The task –
Write out the material below as a JSON list of strings, with one string per line and blank lines skipped.

>> BEGIN Dataset extract

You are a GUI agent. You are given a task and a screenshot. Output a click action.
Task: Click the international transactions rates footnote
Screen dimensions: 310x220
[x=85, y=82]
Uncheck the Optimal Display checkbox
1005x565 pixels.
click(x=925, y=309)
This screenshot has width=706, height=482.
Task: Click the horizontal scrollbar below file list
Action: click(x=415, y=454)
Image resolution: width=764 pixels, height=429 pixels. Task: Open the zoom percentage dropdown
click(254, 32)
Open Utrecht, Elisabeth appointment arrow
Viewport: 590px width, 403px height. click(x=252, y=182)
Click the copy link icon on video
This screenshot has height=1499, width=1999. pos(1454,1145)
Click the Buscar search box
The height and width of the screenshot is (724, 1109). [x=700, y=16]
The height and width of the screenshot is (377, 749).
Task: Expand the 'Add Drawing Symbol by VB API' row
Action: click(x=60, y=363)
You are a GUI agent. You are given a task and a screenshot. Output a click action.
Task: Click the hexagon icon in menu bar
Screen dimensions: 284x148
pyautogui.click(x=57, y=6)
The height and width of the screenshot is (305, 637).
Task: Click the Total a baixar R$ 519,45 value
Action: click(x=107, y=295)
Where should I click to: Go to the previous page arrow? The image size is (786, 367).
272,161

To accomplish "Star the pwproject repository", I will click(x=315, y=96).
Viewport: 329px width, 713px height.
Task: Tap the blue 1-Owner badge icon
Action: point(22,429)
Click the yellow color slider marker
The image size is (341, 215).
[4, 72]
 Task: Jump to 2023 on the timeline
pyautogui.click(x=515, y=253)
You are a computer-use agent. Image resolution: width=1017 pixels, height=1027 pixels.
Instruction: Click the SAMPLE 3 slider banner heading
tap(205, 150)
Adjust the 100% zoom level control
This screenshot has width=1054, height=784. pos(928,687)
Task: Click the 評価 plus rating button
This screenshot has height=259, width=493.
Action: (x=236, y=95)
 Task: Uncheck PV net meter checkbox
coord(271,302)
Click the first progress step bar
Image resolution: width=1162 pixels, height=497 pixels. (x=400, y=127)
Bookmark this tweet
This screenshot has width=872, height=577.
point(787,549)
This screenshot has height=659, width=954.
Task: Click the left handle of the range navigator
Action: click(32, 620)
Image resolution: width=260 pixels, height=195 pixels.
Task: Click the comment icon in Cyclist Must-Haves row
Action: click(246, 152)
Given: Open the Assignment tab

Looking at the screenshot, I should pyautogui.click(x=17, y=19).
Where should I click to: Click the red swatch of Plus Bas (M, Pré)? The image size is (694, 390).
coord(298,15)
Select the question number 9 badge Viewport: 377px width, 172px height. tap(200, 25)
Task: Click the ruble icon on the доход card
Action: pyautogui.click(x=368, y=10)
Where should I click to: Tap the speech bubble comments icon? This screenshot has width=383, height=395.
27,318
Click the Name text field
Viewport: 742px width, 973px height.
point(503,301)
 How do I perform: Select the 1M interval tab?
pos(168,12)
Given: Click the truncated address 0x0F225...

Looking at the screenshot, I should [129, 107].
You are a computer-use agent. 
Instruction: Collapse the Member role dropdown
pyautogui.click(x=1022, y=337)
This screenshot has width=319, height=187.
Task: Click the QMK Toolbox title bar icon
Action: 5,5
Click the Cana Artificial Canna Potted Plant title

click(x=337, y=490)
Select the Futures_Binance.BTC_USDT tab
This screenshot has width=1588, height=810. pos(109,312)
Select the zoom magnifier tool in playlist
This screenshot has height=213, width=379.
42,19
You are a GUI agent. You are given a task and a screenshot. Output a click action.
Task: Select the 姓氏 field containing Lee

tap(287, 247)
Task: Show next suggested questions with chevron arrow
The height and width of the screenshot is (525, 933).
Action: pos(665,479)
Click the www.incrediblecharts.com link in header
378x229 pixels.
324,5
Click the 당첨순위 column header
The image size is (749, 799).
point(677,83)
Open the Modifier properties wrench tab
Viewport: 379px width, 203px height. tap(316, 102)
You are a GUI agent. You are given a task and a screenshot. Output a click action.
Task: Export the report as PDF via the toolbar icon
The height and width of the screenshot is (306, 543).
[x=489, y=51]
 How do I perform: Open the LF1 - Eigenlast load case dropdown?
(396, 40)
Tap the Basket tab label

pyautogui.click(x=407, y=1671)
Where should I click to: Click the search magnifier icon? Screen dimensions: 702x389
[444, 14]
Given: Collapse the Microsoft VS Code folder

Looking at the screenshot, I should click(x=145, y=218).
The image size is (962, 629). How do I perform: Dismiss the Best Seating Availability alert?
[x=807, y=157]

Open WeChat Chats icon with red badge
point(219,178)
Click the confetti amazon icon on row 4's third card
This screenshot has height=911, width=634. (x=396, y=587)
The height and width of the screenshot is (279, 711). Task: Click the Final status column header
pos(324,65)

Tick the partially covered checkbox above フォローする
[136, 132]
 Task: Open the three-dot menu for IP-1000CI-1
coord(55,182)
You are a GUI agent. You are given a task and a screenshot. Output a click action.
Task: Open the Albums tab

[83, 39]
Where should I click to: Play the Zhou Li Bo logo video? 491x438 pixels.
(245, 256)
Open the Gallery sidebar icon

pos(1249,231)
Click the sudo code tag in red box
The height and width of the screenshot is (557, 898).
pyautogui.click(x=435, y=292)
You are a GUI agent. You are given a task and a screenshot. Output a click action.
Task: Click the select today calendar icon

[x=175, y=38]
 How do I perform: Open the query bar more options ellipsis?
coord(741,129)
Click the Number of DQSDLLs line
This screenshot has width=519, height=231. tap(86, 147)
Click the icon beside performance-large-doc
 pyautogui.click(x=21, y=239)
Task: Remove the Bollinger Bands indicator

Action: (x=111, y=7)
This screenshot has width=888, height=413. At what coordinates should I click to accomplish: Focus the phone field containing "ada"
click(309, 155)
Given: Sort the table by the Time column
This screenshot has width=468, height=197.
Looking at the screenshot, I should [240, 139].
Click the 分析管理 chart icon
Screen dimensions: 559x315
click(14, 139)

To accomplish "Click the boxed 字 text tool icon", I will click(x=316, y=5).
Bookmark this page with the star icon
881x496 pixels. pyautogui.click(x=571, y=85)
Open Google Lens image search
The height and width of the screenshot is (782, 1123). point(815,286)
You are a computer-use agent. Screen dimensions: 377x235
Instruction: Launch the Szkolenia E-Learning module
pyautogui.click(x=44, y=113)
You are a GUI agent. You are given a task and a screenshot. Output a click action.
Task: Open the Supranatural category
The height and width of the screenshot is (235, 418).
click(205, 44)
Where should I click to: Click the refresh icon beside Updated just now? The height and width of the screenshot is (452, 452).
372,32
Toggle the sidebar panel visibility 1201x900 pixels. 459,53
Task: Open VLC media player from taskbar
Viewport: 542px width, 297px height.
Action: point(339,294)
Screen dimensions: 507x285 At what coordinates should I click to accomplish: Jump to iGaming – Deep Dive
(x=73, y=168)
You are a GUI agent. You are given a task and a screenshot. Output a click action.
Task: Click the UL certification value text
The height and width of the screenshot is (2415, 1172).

>> END Dataset extract

Task result –
[
  "You are a GUI agent. You are given a task and a screenshot. Output a click action.",
  "Task: Click the international transactions rates footnote",
  "Screen dimensions: 310x220",
  "[x=85, y=82]",
  "Uncheck the Optimal Display checkbox",
  "1005x565 pixels.",
  "click(x=925, y=309)",
  "This screenshot has width=706, height=482.",
  "Task: Click the horizontal scrollbar below file list",
  "Action: click(x=415, y=454)",
  "Image resolution: width=764 pixels, height=429 pixels. Task: Open the zoom percentage dropdown",
  "click(254, 32)",
  "Open Utrecht, Elisabeth appointment arrow",
  "Viewport: 590px width, 403px height. click(x=252, y=182)",
  "Click the copy link icon on video",
  "This screenshot has height=1499, width=1999. pos(1454,1145)",
  "Click the Buscar search box",
  "The height and width of the screenshot is (724, 1109). [x=700, y=16]",
  "The height and width of the screenshot is (377, 749).",
  "Task: Expand the 'Add Drawing Symbol by VB API' row",
  "Action: click(x=60, y=363)",
  "You are a GUI agent. You are given a task and a screenshot. Output a click action.",
  "Task: Click the hexagon icon in menu bar",
  "Screen dimensions: 284x148",
  "pyautogui.click(x=57, y=6)",
  "The height and width of the screenshot is (305, 637).",
  "Task: Click the Total a baixar R$ 519,45 value",
  "Action: click(x=107, y=295)",
  "Where should I click to: Go to the previous page arrow? The image size is (786, 367).",
  "272,161",
  "To accomplish \"Star the pwproject repository\", I will click(x=315, y=96).",
  "Viewport: 329px width, 713px height.",
  "Task: Tap the blue 1-Owner badge icon",
  "Action: point(22,429)",
  "Click the yellow color slider marker",
  "The image size is (341, 215).",
  "[4, 72]",
  " Task: Jump to 2023 on the timeline",
  "pyautogui.click(x=515, y=253)",
  "You are a computer-use agent. Image resolution: width=1017 pixels, height=1027 pixels.",
  "Instruction: Click the SAMPLE 3 slider banner heading",
  "tap(205, 150)",
  "Adjust the 100% zoom level control",
  "This screenshot has width=1054, height=784. pos(928,687)",
  "Task: Click the 評価 plus rating button",
  "This screenshot has height=259, width=493.",
  "Action: (x=236, y=95)",
  " Task: Uncheck PV net meter checkbox",
  "coord(271,302)",
  "Click the first progress step bar",
  "Image resolution: width=1162 pixels, height=497 pixels. (x=400, y=127)",
  "Bookmark this tweet",
  "This screenshot has width=872, height=577.",
  "point(787,549)",
  "This screenshot has height=659, width=954.",
  "Task: Click the left handle of the range navigator",
  "Action: click(32, 620)",
  "Image resolution: width=260 pixels, height=195 pixels.",
  "Task: Click the comment icon in Cyclist Must-Haves row",
  "Action: click(246, 152)",
  "Given: Open the Assignment tab",
  "Looking at the screenshot, I should pyautogui.click(x=17, y=19).",
  "Where should I click to: Click the red swatch of Plus Bas (M, Pré)? The image size is (694, 390).",
  "coord(298,15)",
  "Select the question number 9 badge Viewport: 377px width, 172px height. tap(200, 25)",
  "Task: Click the ruble icon on the доход card",
  "Action: pyautogui.click(x=368, y=10)",
  "Where should I click to: Tap the speech bubble comments icon? This screenshot has width=383, height=395.",
  "27,318",
  "Click the Name text field",
  "Viewport: 742px width, 973px height.",
  "point(503,301)",
  " How do I perform: Select the 1M interval tab?",
  "pos(168,12)",
  "Given: Click the truncated address 0x0F225...",
  "Looking at the screenshot, I should [129, 107].",
  "You are a computer-use agent. ",
  "Instruction: Collapse the Member role dropdown",
  "pyautogui.click(x=1022, y=337)",
  "This screenshot has width=319, height=187.",
  "Task: Click the QMK Toolbox title bar icon",
  "Action: 5,5",
  "Click the Cana Artificial Canna Potted Plant title",
  "click(x=337, y=490)",
  "Select the Futures_Binance.BTC_USDT tab",
  "This screenshot has width=1588, height=810. pos(109,312)",
  "Select the zoom magnifier tool in playlist",
  "This screenshot has height=213, width=379.",
  "42,19",
  "You are a GUI agent. You are given a task and a screenshot. Output a click action.",
  "Task: Select the 姓氏 field containing Lee",
  "tap(287, 247)",
  "Task: Show next suggested questions with chevron arrow",
  "The height and width of the screenshot is (525, 933).",
  "Action: pos(665,479)",
  "Click the www.incrediblecharts.com link in header",
  "378x229 pixels.",
  "324,5",
  "Click the 당첨순위 column header",
  "The image size is (749, 799).",
  "point(677,83)",
  "Open the Modifier properties wrench tab",
  "Viewport: 379px width, 203px height. tap(316, 102)",
  "You are a GUI agent. You are given a task and a screenshot. Output a click action.",
  "Task: Export the report as PDF via the toolbar icon",
  "The height and width of the screenshot is (306, 543).",
  "[x=489, y=51]",
  " How do I perform: Open the LF1 - Eigenlast load case dropdown?",
  "(396, 40)",
  "Tap the Basket tab label",
  "pyautogui.click(x=407, y=1671)",
  "Where should I click to: Click the search magnifier icon? Screen dimensions: 702x389",
  "[444, 14]",
  "Given: Collapse the Microsoft VS Code folder",
  "Looking at the screenshot, I should click(x=145, y=218).",
  "The image size is (962, 629). How do I perform: Dismiss the Best Seating Availability alert?",
  "[x=807, y=157]",
  "Open WeChat Chats icon with red badge",
  "point(219,178)",
  "Click the confetti amazon icon on row 4's third card",
  "This screenshot has height=911, width=634. (x=396, y=587)",
  "The height and width of the screenshot is (279, 711). Task: Click the Final status column header",
  "pos(324,65)",
  "Tick the partially covered checkbox above フォローする",
  "[136, 132]",
  " Task: Open the three-dot menu for IP-1000CI-1",
  "coord(55,182)",
  "You are a GUI agent. You are given a task and a screenshot. Output a click action.",
  "Task: Open the Albums tab",
  "[83, 39]",
  "Where should I click to: Play the Zhou Li Bo logo video? 491x438 pixels.",
  "(245, 256)",
  "Open the Gallery sidebar icon",
  "pos(1249,231)",
  "Click the sudo code tag in red box",
  "The height and width of the screenshot is (557, 898).",
  "pyautogui.click(x=435, y=292)",
  "You are a GUI agent. You are given a task and a screenshot. Output a click action.",
  "Task: Click the select today calendar icon",
  "[x=175, y=38]",
  " How do I perform: Open the query bar more options ellipsis?",
  "coord(741,129)",
  "Click the Number of DQSDLLs line",
  "This screenshot has width=519, height=231. tap(86, 147)",
  "Click the icon beside performance-large-doc",
  " pyautogui.click(x=21, y=239)",
  "Task: Remove the Bollinger Bands indicator",
  "Action: (x=111, y=7)",
  "This screenshot has width=888, height=413. At what coordinates should I click to accomplish: Focus the phone field containing \"ada\"",
  "click(309, 155)",
  "Given: Sort the table by the Time column",
  "This screenshot has width=468, height=197.",
  "Looking at the screenshot, I should [240, 139].",
  "Click the 分析管理 chart icon",
  "Screen dimensions: 559x315",
  "click(14, 139)",
  "To accomplish \"Click the boxed 字 text tool icon\", I will click(x=316, y=5).",
  "Bookmark this page with the star icon",
  "881x496 pixels. pyautogui.click(x=571, y=85)",
  "Open Google Lens image search",
  "The height and width of the screenshot is (782, 1123). point(815,286)",
  "You are a computer-use agent. Screen dimensions: 377x235",
  "Instruction: Launch the Szkolenia E-Learning module",
  "pyautogui.click(x=44, y=113)",
  "You are a GUI agent. You are given a task and a screenshot. Output a click action.",
  "Task: Open the Supranatural category",
  "The height and width of the screenshot is (235, 418).",
  "click(205, 44)",
  "Where should I click to: Click the refresh icon beside Updated just now? The height and width of the screenshot is (452, 452).",
  "372,32",
  "Toggle the sidebar panel visibility 1201x900 pixels. 459,53",
  "Task: Open VLC media player from taskbar",
  "Viewport: 542px width, 297px height.",
  "Action: point(339,294)",
  "Screen dimensions: 507x285 At what coordinates should I click to accomplish: Jump to iGaming – Deep Dive",
  "(x=73, y=168)",
  "You are a GUI agent. You are given a task and a screenshot. Output a click action.",
  "Task: Click the UL certification value text",
  "The height and width of the screenshot is (2415, 1172)."
]